Amazon hat viel Geld (also für’s Marketing jetzt) springen lassen, um diese Serie groß zu machen. Immerhin geht es um die erste deutsche Produktion für eine Streaming-Plattform. Niemand geringerer als Matthias Schweighöfer (Til Schweiger hatte Grippe) durfte ran und diese sechsteilige Thrillerreihe zu drehen, die ab heute für Prime-Kunden verfügbar ist. Klapo schaute daher mal in Episode Eins rein und staunte nicht schlecht, wie fein man hierfür normales deutsches Serienfernsehen beobachtet hat!

Story: Irgendwelche Hacker machen Hackerzeug, damit in Berlin der Strom ausgeht. Und wem das noch nicht spannend genug ist, dem sei gesagt, dass dies dem Helden in die Schuhe geschoben werden soll, dessen Leben langsam in Digitalattacken entgleitet.

Besprechung:

Leider dauert es nicht lange, bis sich mühsam in die Ecke geprügelte Vorurteile bezüglich deutscher Serien wieder regen. Eine verdammte Minute, um genau zu sein.

Die Hauptfigur wird mit einem Produkt Placement von Red Bull eingeführt („Oh,ein ganzer Kasten Brause! Danke!“) und seine Kollegin spricht so vernuschelt („Ichfüllnurdiebeständeauff“), dass es einem jene Fußnägel aufrollt, die nach den letzten deutschen Filmen noch übrig sind. Für die rasche Charakterisierung muss auch wieder ein schmachtender Papi-Blick auf das Bild des daheim wartenden Sohnes herhalten, nebst der komischen „Info“, dass der Held halt englischsprachige Yuppies im Hochhaus betreut. Kein Wunder, dass er so reich ist! – Aber immerhin wird uns der eigenschaftslose Besserverdiener-Darsteller gleich sympathischer gemacht, indem man einen anderen Geschäftsmann wild über einen Stromausfall nörgeln lässt. Tja, sooo geht es für die faulen Serienmacher natürlich auch!

„Oooh, so eine Überraschung! Da haben sich die Leute von der Produktplazierung aber was schön Unauffälliges einfallen lassen!“ – „Ja, Boss. Und weil es Ihr Geburtstag ist, haben wir draußen noch drei Säcke mit M&Ms hingestellt. Essen Sie die schnell, wegen der Fluchtwege!“ – Brausepause: Ob so eine Szene gleich zu Beginn gut ist, sei dahingestellt. Genauso dahingestellt wie DIESER niegelnagelneue Geschirrspüler der Marke Obvious!

Weiter geht es auf einer eher trostlosen Geburtstagsparty, auf der ein Haufen Schauspieler rumsitzen, die (teilweise) mit schiefer Betonung Nichtschauspieler zu spielen versuchen. Tja, bis hierhin sitzen alle Klischees bombenfest und könnten auch vom besten Computerspezialisten nicht weggehackt werden. Unnötig zu erwähnen, dass danach zu süßlicher Musik gebumst und sich trotzdem noch lieb um den alptraumgeplagten(?) Sohn gekümmert wird.

..............................

Zu erledigen:
[A] Schreibe aus der Serienkritik die Stelle ab, die bei den Worten „Story: Irgendwelche Hacker“ beginnt, und höre nach „genau zu sein.“ auf.
[B] Fasse die Serienkritik in zwei Sätzen zusammen.

Bereitgestelltes Material:
..............................

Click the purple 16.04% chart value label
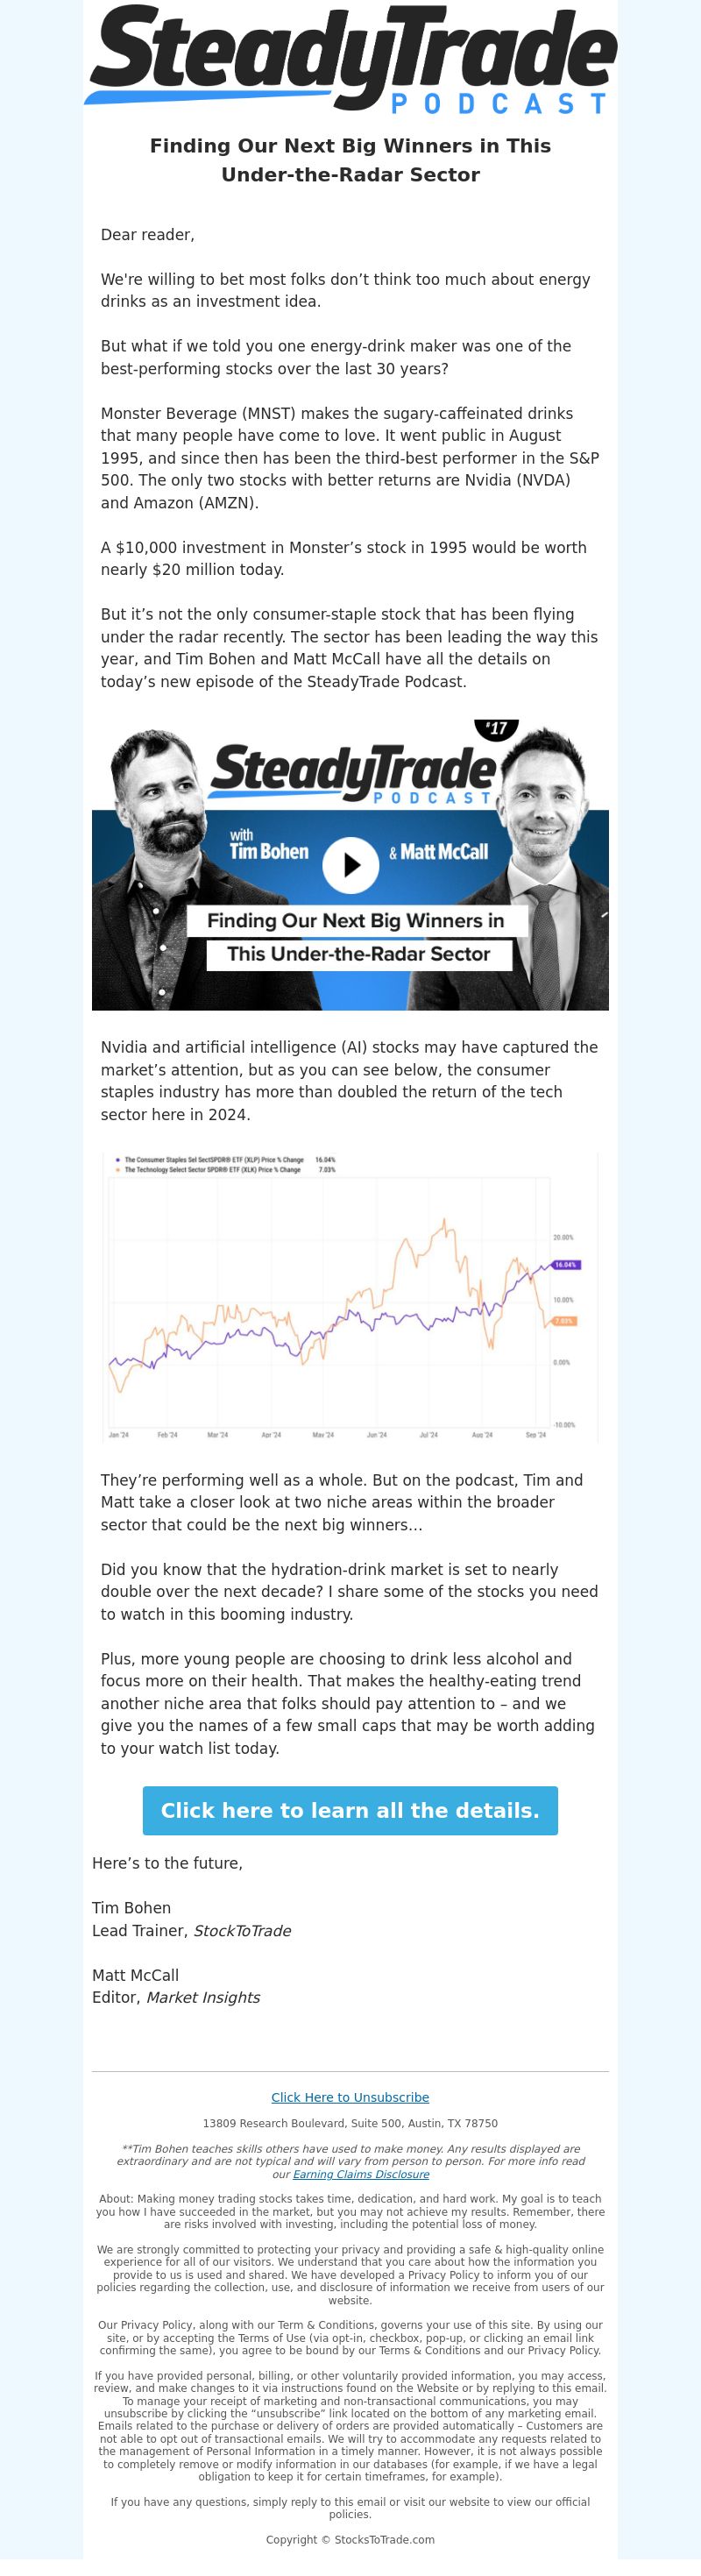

..............................

Erwartete Ergebnisse:
[A]
Story: Irgendwelche Hacker machen Hackerzeug, damit in Berlin der Strom ausgeht. Und wem das noch nicht spannend genug ist, dem sei gesagt, dass dies dem Helden in die Schuhe geschoben werden soll, dessen Leben langsam in Digitalattacken entgleitet.

Besprechung:

Leider dauert es nicht lange, bis sich mühsam in die Ecke geprügelte Vorurteile bezüglich deutscher Serien wieder regen. Eine verdammte Minute, um genau zu sein.

[B] Die sechsteilige Thrillerserie von Matthias Schweighöfer, die erste deutsche Produktion für eine Streaming-Plattform, handelt von Hackern, die in Berlin den Strom ausfallen lassen und dies dem Helden anhängen wollen. Die Besprechung der ersten Episode bemängelt, dass sich schon nach einer Minute die Vorurteile gegenüber deutschen Serien bestätigen, etwa durch Produktplatzierung, vernuschelte Sprache und bombenfest sitzende Klischees.